Durata minima legale del rinnovo:

  • 6 anni + 6 anni per locazioni di attività industriali, commerciali e artigianali (art. 27, comma 1, L. 392/78)
  • 9 anni + 9 anni per strutture alberghiere e attività teatrali (art. 27, comma 3, L. 392/78)

Regola fondamentale:

Il rinnovo tacito opera sempre per la durata minima di legge (6 o 9 anni), indipendentemente dalla durata del primo contratto. Una clausola contrattuale che preveda un rinnovo per durata diversa deve essere esplicita e inequivocabile.

Termini di diniego:

    • Lettera raccomandata almeno 12 mesi prima della scadenza (contratti ordinari)
    • Lettera raccomandata almeno 18 mesi prima della scadenza (strutture alberghiere)

Durate differenziate secondo la destinazione dell’immobile

La disciplina positiva prevede differenziazioni rilevanti in relazione alla natura dell’attività economica svolta negli spazi locati. Per gli immobili destinati a commercio, industria e artigianato (incluse le attività artigianali ricettive), il regime ordinario stabilisce cicli di 6 anni successivamente rinnovabili, secondo quanto disposto dall’art. 27, primo comma, della L. 392/78. In questa ipotesi, il locatore che intenda interrompere il rapporto deve comunicare il rifiuto almeno 12 mesi prima della scadenza.

Disciplina derogatoria si applica ai rapporti riguardanti strutture alberghiere, alle imprese assimilabili secondo l’articolo 1786 codice civile e alle attività teatrali. In tali fattispecie, gli archi temporali si estendono a 9 anni per ogni ciclo di rinnovazione, con comunicazione di diniego necessaria almeno 18 mesi prima della scadenza del termine (art. 27, comma 3, L. 392/78).

Sia nei contratti di durata 6+6 che in quelli di durata 9+9 anni, opera il principio di inderogabilità in peius della protezione contrattuale. Disposizioni che prevedano scadenze inferiori a quelle stabilite per legge risultano nulle ai sensi dell’art. 79 della L. 392/78 e dell’art. 13, comma 3, della L. 431/98, con conseguente integrazione del contratto per effetto della disciplina di legge secondo il meccanismo di cui all’art. 1419 c.c.

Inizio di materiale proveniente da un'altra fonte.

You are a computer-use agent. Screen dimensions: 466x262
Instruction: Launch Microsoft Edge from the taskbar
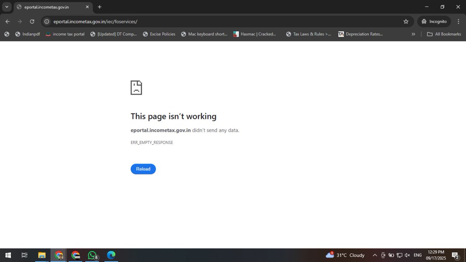point(111,255)
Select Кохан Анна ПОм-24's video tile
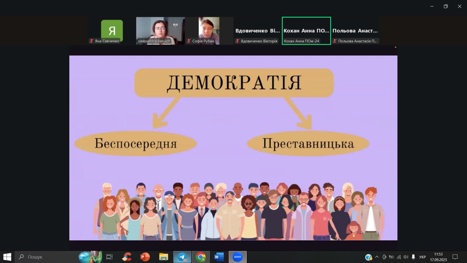 click(306, 30)
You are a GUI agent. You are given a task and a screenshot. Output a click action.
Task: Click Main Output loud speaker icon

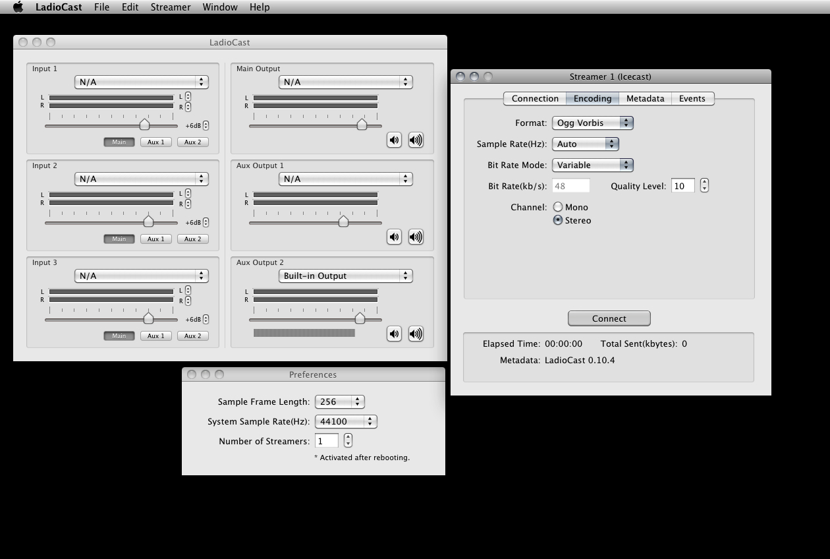point(416,140)
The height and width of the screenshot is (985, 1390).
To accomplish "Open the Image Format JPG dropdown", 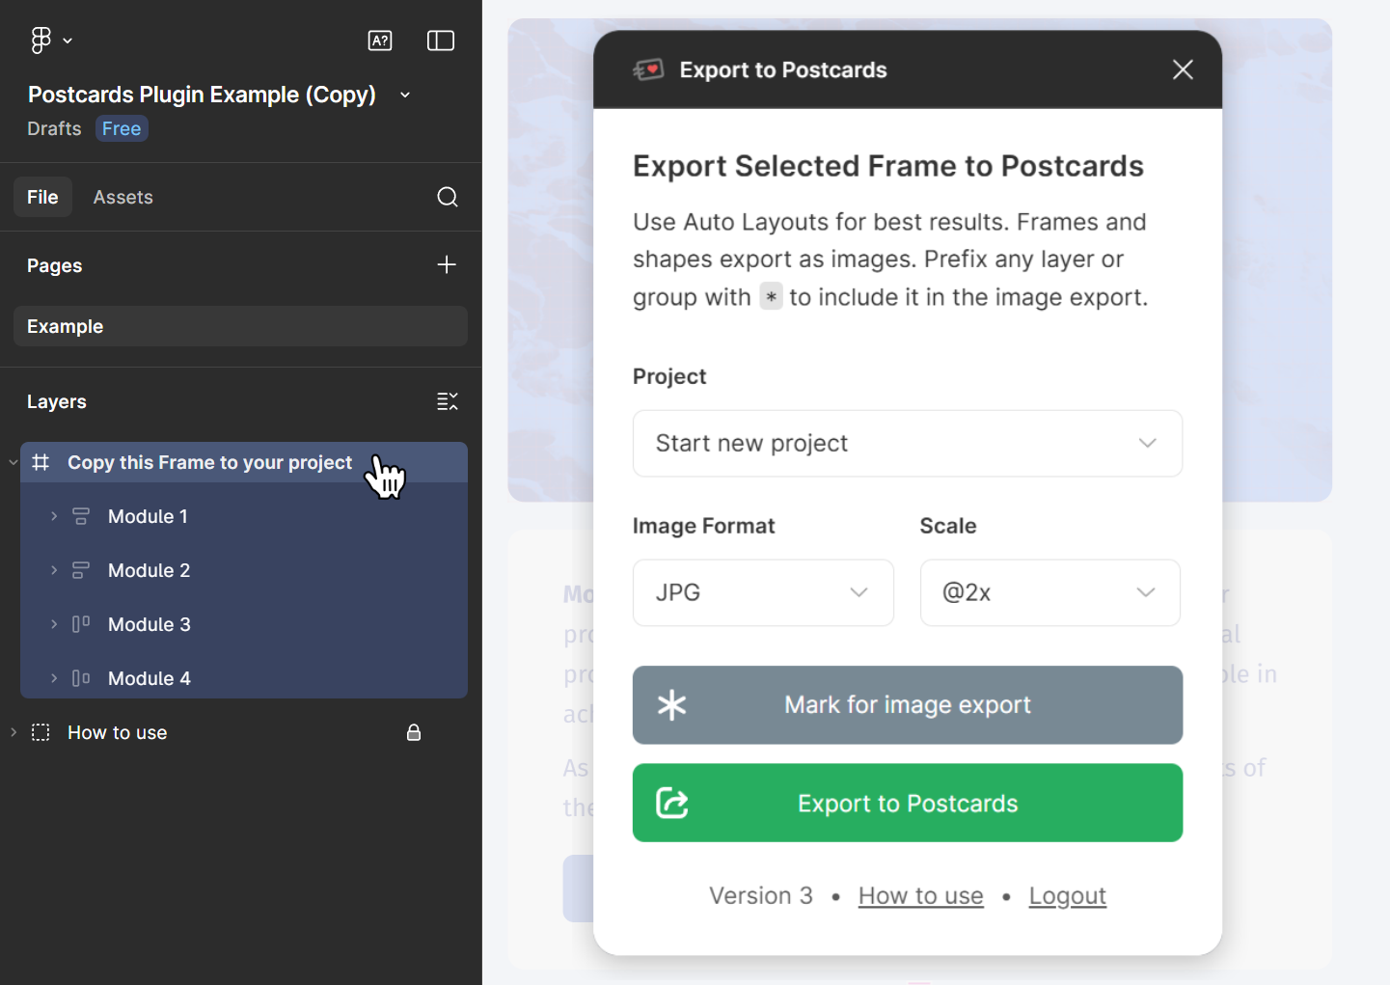I will coord(762,592).
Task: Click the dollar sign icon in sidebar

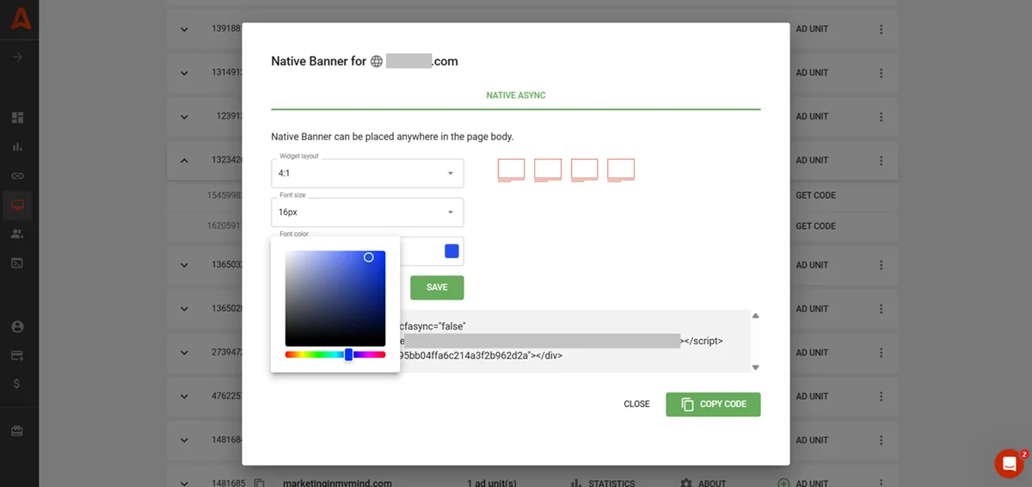Action: point(17,384)
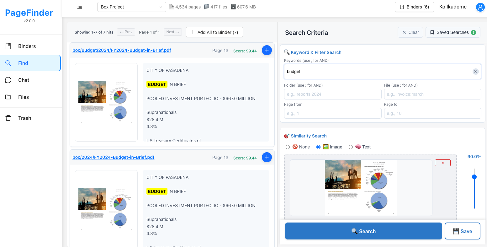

L’autonomia contrattuale nei termini di durata superiori

La legge riconosce alle parti la facoltà di concordare durate eccedenti i minimi inderogabili, ferma restando l’applicazione del limite massimo trentennale previsto dall’art. 1573 c.c. Una società e il proprietario di uno spazio ad uso commerciale potrebbero legittimamente accordarsi per un primo ciclo di 10 anni anziché 6, ovvero 12 anni per una struttura ricettiva anziché 9. Tale esercizio dell’autonomia contrattuale rappresenta espressione della libertà negoziale, pur entro i vincoli normativi.

L’interrogativo ermeneutico che ha occupato i giudici attiene alle conseguenze di tale scelta in ordine al rinnovo successivo. Il problema si articola come segue: quando il primo contratto di durata concordata (ad esempio, 10 anni) scada senza che il locatore comunichi il diniego, il rinnovo automatico prosegue per 10 anni ulteriori oppure per i soli 6 anni previsti dalla disciplina ordinaria?

Il quadro normativo non fornisce risposta esplicita a tale quesito, richiedendo pertanto l’intervento dell’interpretazione giurisprudenziale. La soluzione adottata dalla Corte di Cassazione risulta rigorosa e coerente con la struttura logica della disciplina legale.

L’orientamento giurisprudenziale consolidato

La pronuncia della Cassazione n. 14367 del 14 luglio 2016 ha fornito una soluzione definitiva in tema di estensione temporale del rinnovo tacito. Secondo la Corte, qualora le parti abbiano previsto una durata contrattuale superiore al minimo fissato dalla legge, deve ritenersi escluso che il rinnovo tacito del rapporto locatizio possa comportare una durata superiore a quella minima inderogabile. In altri termini, il rinnovo opera secondo il regime ordinario legale (6 anni per le attività commerciali ordinarie, 9 anni per le strutture alberghiere) indipendentemente dal periodo concordato per il primo ciclo.

La Corte fonda il ragionamento sull’interpretazione dell’art. 28 della L. 392/78, il quale stabilisce che i contratti di locazione non abitativa si rinnovano tacitamente “di sei anni in sei anni” e “di nove anni in nove anni” a seconda della natura dell’attività. La formulazione normativa esprime un regime rigido e non derogabile per ciascun ciclo di rinnovo successivo al primo.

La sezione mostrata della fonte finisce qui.